2010 SEC MEDIA DAYS: LET'S GET CHIZWHACKED

The Media Days Milquetoast Queen sash and tiara still belong to Petrino, but just barely: For a guy who so forcefully reminds us of THE GOON every time we lay eyes on him*, Chizik made a valiantly mild run at saying less than nothing in his 35 minutes on the mic. He looks like he ought to talk like he's gargling gravel, but never does sound fiercer than Charlie Brown's teacher on a physician-approved course of throat 'roids. On with the show, such as it is:

•  IN A CLEAR ATTEMPT TO IMITATE THE GREAT NICK SABAN [initiate Bammer/Barner threadjack protocols to boost Friday traffic GO GO], Chizzy opens by graciously addressing the reporters: "I wanna thank you guys for the positive spin that you put on the players." If we were to print the next sentence, it would become clear to the reader that he's just thanking us for what we're doing to boost the league's public profile, but where's the fun in that?
•  Typical smoothly-delivered patter about the comforts of continuity for a second-year coaching regime is the abiding thesis this morning. They need consistency on offense. Lots of pressure on last year's defense. &c.
•  Auburn's president is name-dropped. Twice. Prop bet?
•  We do get a relatively interesting answer from the oft-asked question about the effects of changing recruiting rules to prohibit contacting recruits before their senior year, in which Chizzy points out the innate weirdness of talking up a 15-year-old recruit, in this age of itchy-triggered coaching hires and fires, about what on earth he expects this team to look like three years down the road.
•  Zac Etheridge, we are all pleased to learn, is making excellent progress in his recovery.
•  "The league is challenging itself." You heard it here first.

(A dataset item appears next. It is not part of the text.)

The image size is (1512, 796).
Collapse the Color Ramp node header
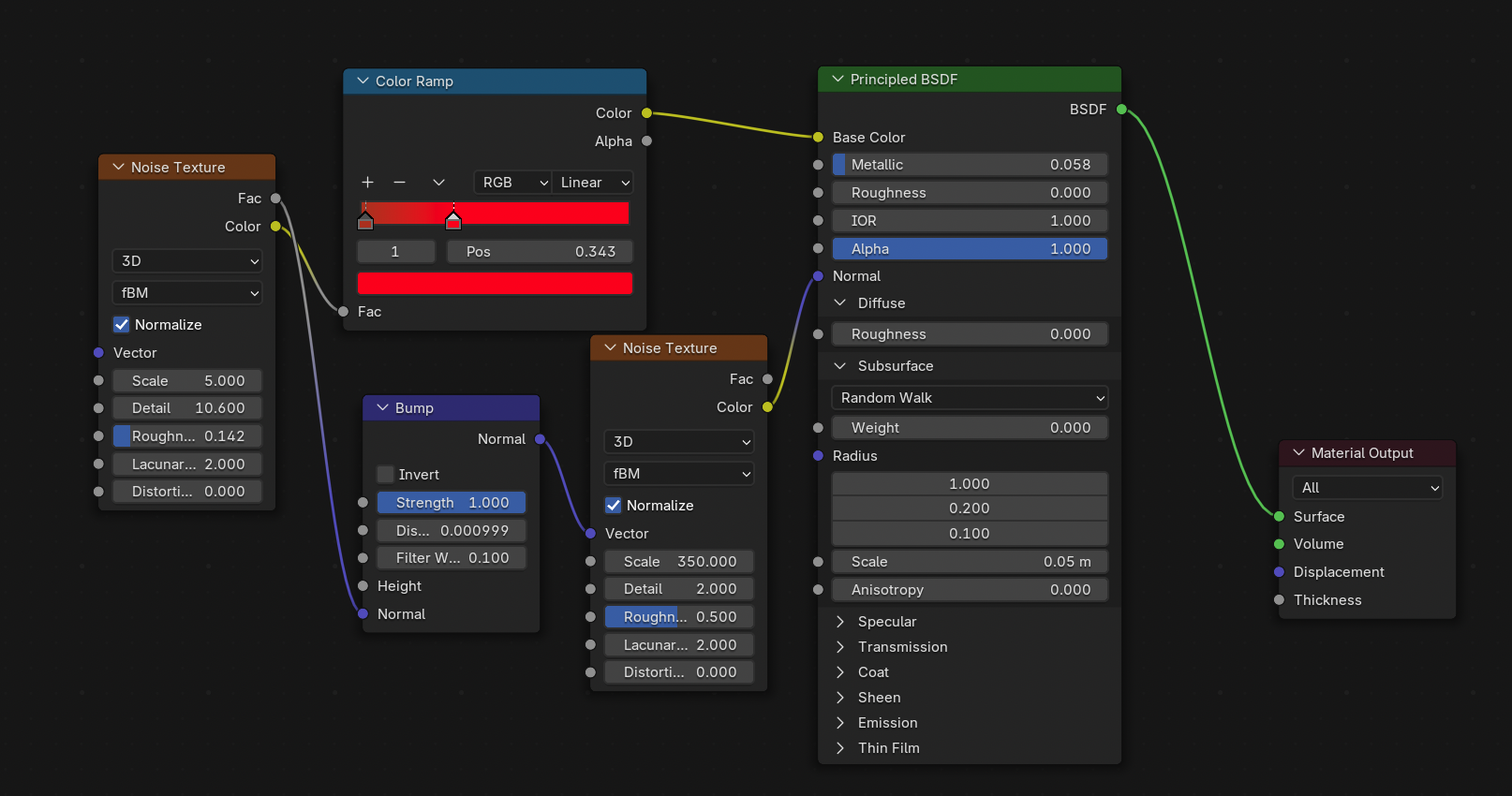point(363,81)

On July 23, 2010, at 9:42 a.m. EDT, the SEC became sentient.
• Aairon Savage is your unassailable sartorial leader with this getup.
•  Lee Ziemba is here, but it took me a minute to recognize him without seeing him go for some guy's knees.

Star-divide

Programming note: For those of you wanting a mite more respectability with your morning cubicle-slacking, Fearless Leader's coverage at the mothership lies thisaway.

*Speaking of appearances: Coachbro has clearly shed some pounds, and looks less like a limo-driving tough than we've ever seen him. AUBURN TALKING POINT: He is clearly fit and rested and ready for a wildly successful season! ALABAMA TALKING POINT: The stress of competing in the same state as Nick Saban is clearly getting to him! Go with God, y'all.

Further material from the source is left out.